▸ **STATED EXERCISE**: Please rewrite the entries from the line with "Tap the blue refresh icon" to the line with "Action: pyautogui.click(x=1869, y=157)", both included, swapping "black" for "red" and keeping everything else the same. Leave the pictures out.

▸ **AVAILABLE RECORDS**:
[Begin]

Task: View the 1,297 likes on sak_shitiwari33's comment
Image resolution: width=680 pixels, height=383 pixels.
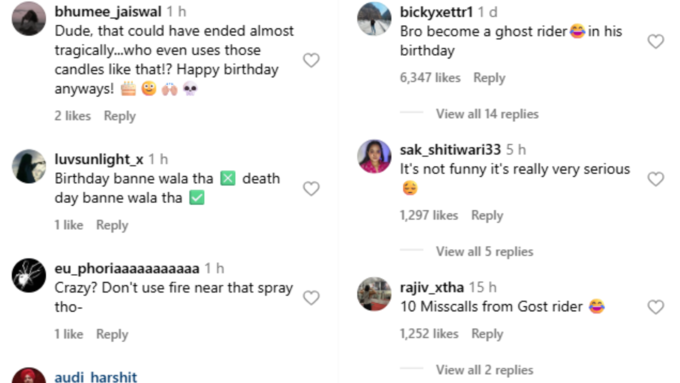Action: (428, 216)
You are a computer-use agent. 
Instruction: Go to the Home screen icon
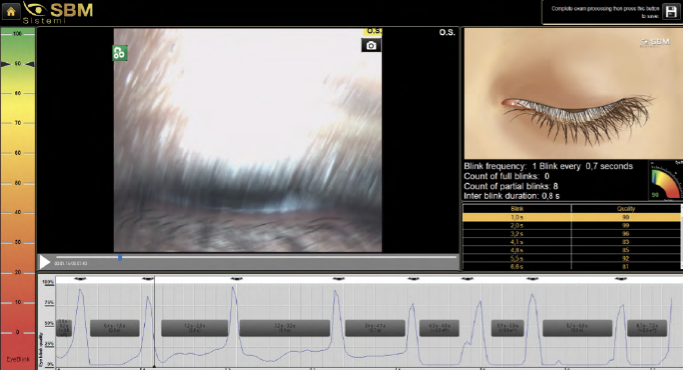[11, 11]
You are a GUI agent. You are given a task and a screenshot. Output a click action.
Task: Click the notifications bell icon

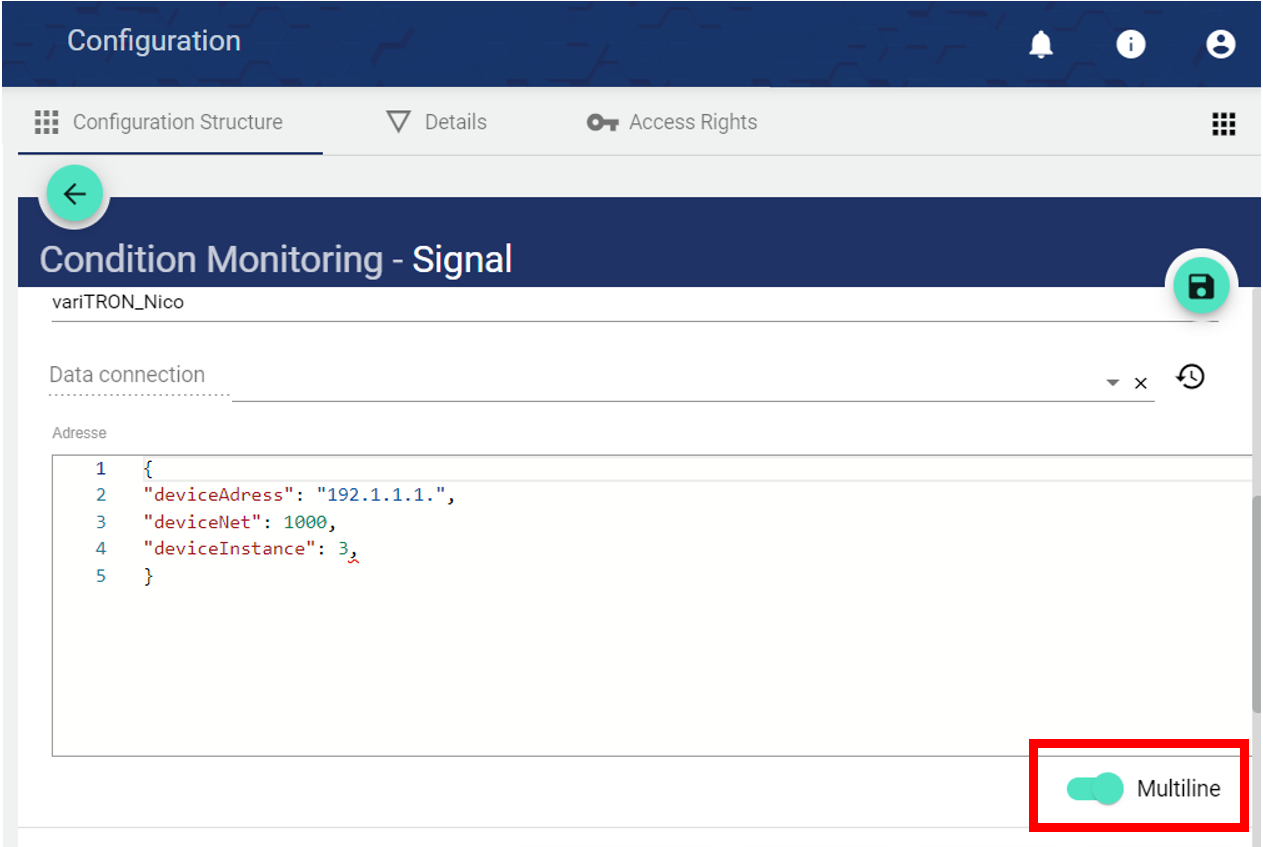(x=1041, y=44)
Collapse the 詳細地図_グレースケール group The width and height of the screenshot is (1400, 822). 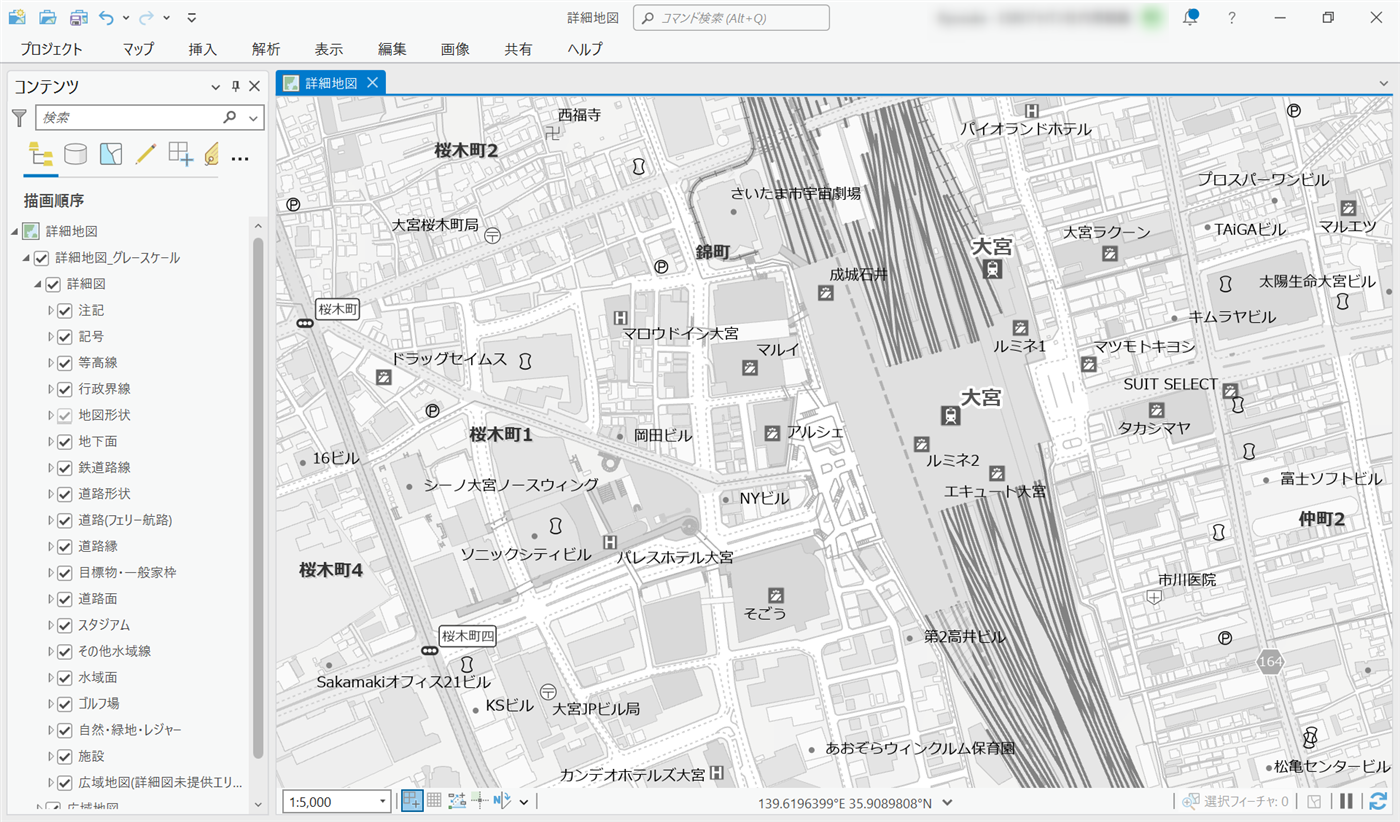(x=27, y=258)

[End]
[Begin]

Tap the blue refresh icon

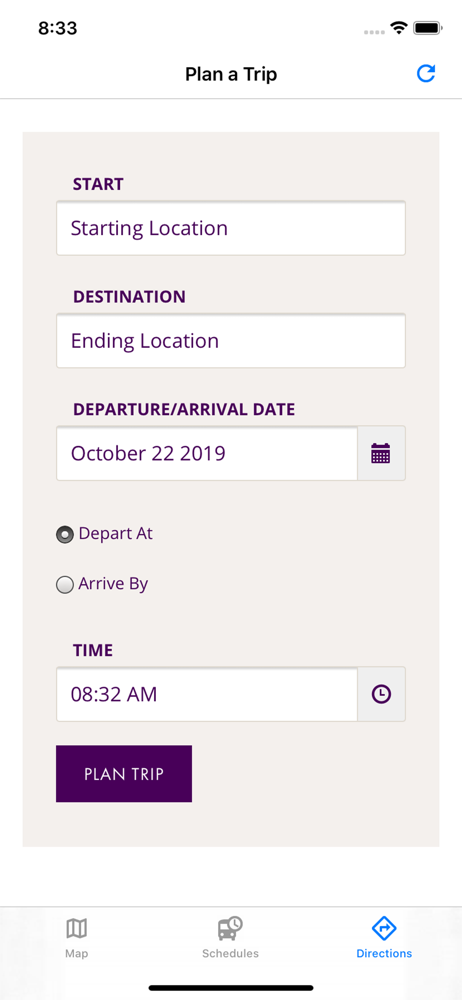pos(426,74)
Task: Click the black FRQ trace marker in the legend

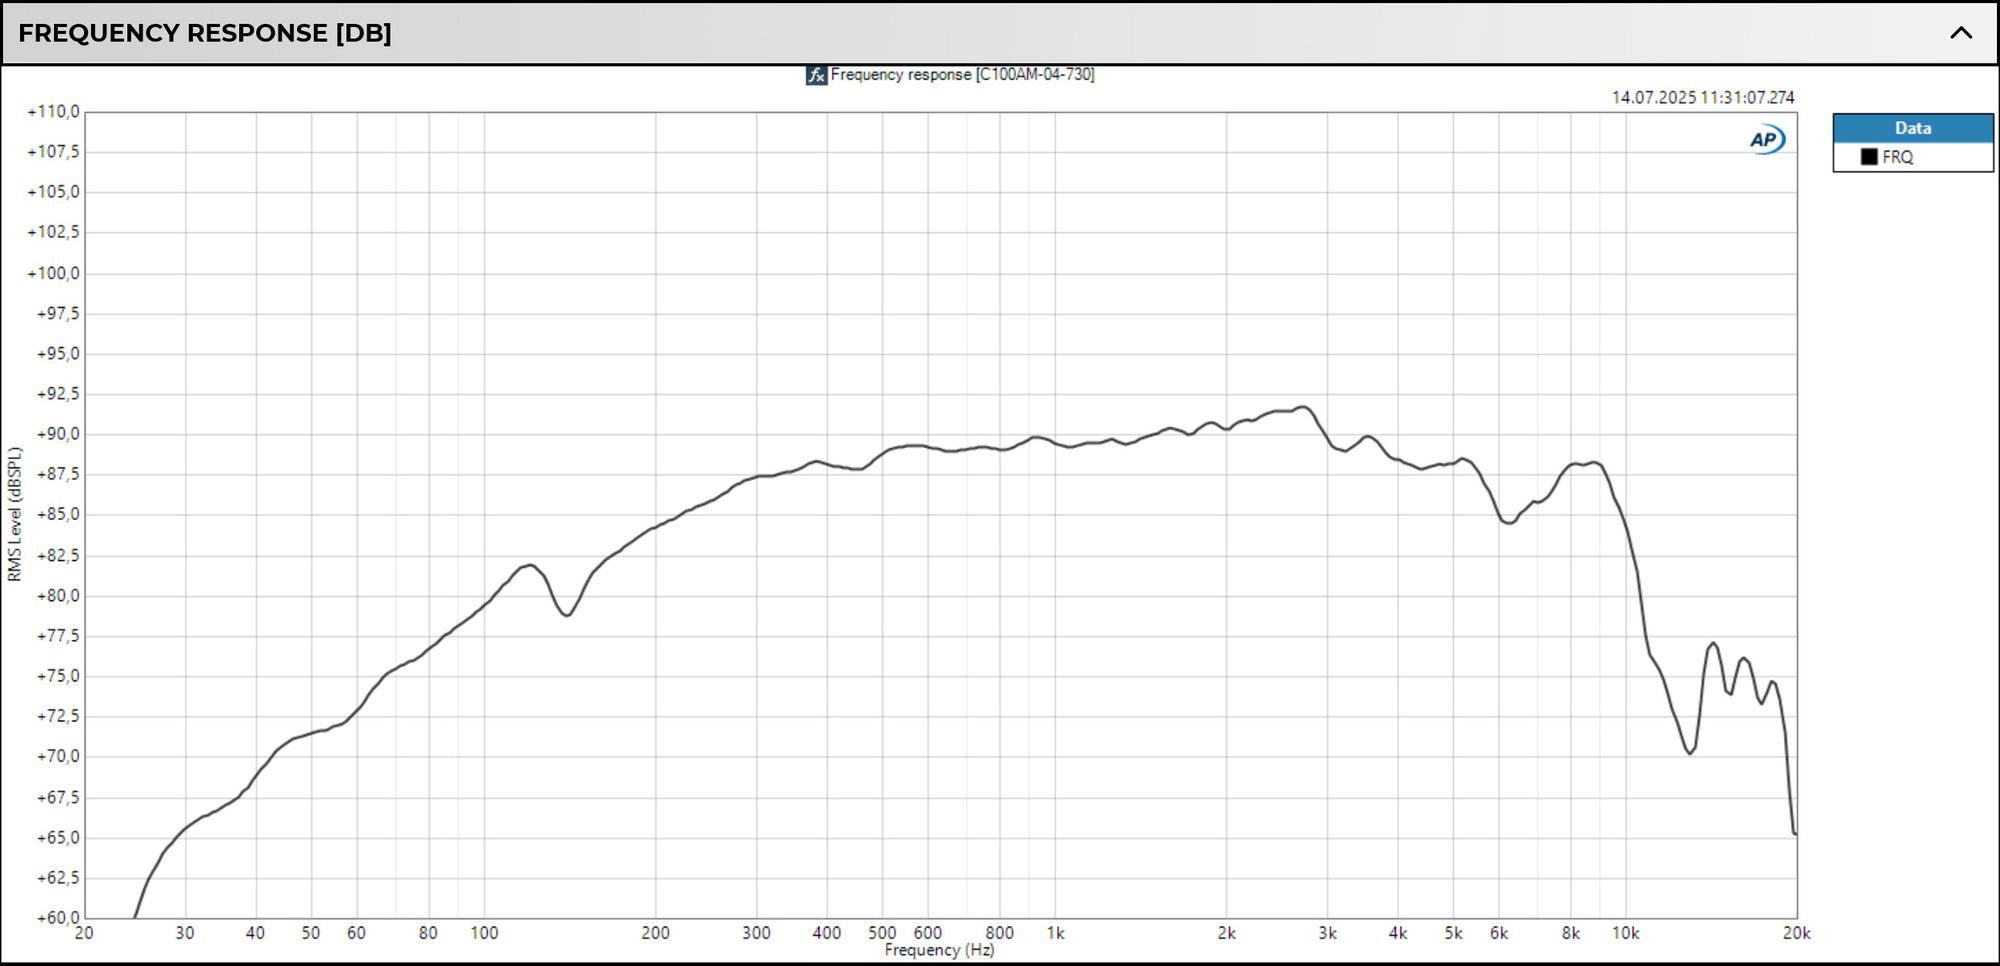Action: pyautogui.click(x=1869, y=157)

[End]

▸ **SOLUTION FOR THIS EXERCISE**:
Tap the blue refresh icon

pos(426,74)
Task: Click the red FRQ trace marker in the legend

Action: pyautogui.click(x=1869, y=157)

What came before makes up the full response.